漆っていうとやっぱりかぶれに興味がいきますね。
足がすこしかぶれたことがあって、かゆみがとれるのにしばらくかかった記憶がよみがえります。
漆塗りのお椀愛用しています。

aoikesiさん、ありがとうございます。
聖マリアンナ医科大学の先生のお話では、10%は最初から症状が無く、80%は最初はかぶれるが回数を重ねるごとに症状が軽くなっていくそうで、ずっとかぶれっぱなしやひどくなる方も10%いるそうです。aoikesiさんは登山をされるので知らないうちにヤマウルシやツタウルシにさわっているかもしれませんね。春のツタウルシが一番強いと言うことでした。
私も3種類のお椀とお箸、小物入れなど色々愛用しています。口当たりが柔らかでいいですよね。浄法寺も輪島も河和田も欠けたら塗り直してくれるそうです。

ウルシって世界中で利用されているのですね。
私は日本だけかと思っていました。
輪島塗は現地で見てきましたが
とっても高価で買えませんでしたよ。
でも、泊まった民宿のおかみさんが
記念にと箸を下さいました。
あの箸はいったい、どこに行ってしまったんだろう・・
一人旅した思い出の一コマです。

こんばんは~
漆工芸は、やはり、日本のが素晴らしいといつも思っていますね~
キンマなども東南アジアと日本では、漆の原料が違うのかどうか、
古い日本のなどは、比べ物にならないほど上手に思っていましたが~

ムーミンママさん、ありがとうございます。
ウルシはとくにアジアで広く利用され、欧米にも輸出されて高い評価を受けています。
輪島の漆塗りは私も手が出なくて・・・夫婦箸だけ買いましたが、もったいなくて使っていません。本当は使った方がいいんですけどね。そういえば私たちも泊まった民宿でお箸を頂きました。

sidu-hahaさん、ありがとうございます。
工芸漆の日本の技術は群を抜いていますね。塗りだけを見ても秀逸で、眺めていると吸い込まれそうな透明感があります。
日本にも生育している「ウルシ」の自生地は中国で、縄文時代の早い時期に朝鮮半島や日本に持ち込まれ縄文前期には栽培がはじまっていたことが植物化石の研究からわかっています。
中国南部とベトナム、台湾は日本の「ウルシ」ではなく、同じウルシ属の「ハゼノキ」の変種から樹液を採っていて、アンナン漆と呼んでいます。(日本のハゼノキからは樹液は採れません)
ミャンマーとタイでは同じウルシ科ですが違う仲間、メラノレア属のブラックツリーと呼ばれる木から樹液を採ります。
ウルシの樹液は主成分がウルシオール、アンナン漆はラッコール、ブラックツリーはチチオールでそれぞれ性質が少し異なります。

 うるし、最近 脚光を浴びてるですか???

先日ラジオで 漆の話もしてましたし…鉄腕ダッシュでも 漆かきしてましたよね・・・。
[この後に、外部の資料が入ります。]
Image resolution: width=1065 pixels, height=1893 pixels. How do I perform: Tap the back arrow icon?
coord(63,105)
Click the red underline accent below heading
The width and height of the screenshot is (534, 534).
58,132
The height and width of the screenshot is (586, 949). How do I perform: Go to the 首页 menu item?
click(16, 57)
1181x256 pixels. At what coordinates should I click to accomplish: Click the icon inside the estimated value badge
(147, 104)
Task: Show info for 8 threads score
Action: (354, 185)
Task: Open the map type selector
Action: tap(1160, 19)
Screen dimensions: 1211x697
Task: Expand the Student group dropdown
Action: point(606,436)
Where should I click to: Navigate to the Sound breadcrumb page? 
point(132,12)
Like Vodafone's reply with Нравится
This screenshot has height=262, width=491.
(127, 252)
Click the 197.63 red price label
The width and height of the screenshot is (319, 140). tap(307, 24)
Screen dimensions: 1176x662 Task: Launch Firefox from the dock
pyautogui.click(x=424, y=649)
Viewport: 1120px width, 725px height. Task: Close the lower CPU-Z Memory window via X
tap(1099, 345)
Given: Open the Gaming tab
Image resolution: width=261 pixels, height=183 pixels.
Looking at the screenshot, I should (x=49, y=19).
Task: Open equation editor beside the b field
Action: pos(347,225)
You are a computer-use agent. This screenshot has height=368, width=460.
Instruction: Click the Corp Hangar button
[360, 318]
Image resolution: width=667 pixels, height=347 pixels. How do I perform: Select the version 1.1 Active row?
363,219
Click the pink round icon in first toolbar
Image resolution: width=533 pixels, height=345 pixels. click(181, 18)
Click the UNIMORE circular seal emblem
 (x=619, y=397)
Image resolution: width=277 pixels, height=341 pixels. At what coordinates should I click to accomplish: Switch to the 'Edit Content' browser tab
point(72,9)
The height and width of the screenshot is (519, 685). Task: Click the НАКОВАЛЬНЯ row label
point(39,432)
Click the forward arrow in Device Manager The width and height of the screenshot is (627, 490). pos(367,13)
天然の漆は 少々高価だけど、無臭で食べ物の香りも損なわず 長持ちするとか・・・。
安価の 漆ぬりもどきは 確かに なんらかの匂いが しますものね…
漆って すごいな・・・。

ぱせりさん、ありがとうございます。
具合はよくなりましたか? 
ラジオでも話題になっていたんですか! 奥久慈の方々は、庭があったら自分の漆を植えて是非漆に親しもう、という運動をしているそうです。(かぶれる人にとってはちょっと歓迎できないでしょうけど。)
高価ですが長持ちしますし、逆に分解されるというのがいいそうです。

こんにちは~(*^_^*)

風邪~^ご心配をおかけしています。
マスク~^利用するようにしますねえ~

私は、武具の関係と縄文土器などの関係から
漆工芸を勉強したのですが~
こうして専門的に勉強されていて~よろしいですねえ~
どうも、見るばかりが多いのですが、
これらは奥が深いですねえ^
頑張って下さい~(*^_^*)

sidu-hahaさん、ありがとうございます。
風邪お大事に、治りかけが肝心です、油断しないでくださいね。
おお、武具や縄文土器ですか。どこかでお会いしていたりして(^.^)
茨城の考古関係の知り合いも職業柄の興味がこうじて、自らいろいろな漆塗りにはまっているそうです。
漆研究会はおもに東京で開かれていますが(去年は岩手でもやりました)、宮城で開催されてご都合がついたら是非どうぞ。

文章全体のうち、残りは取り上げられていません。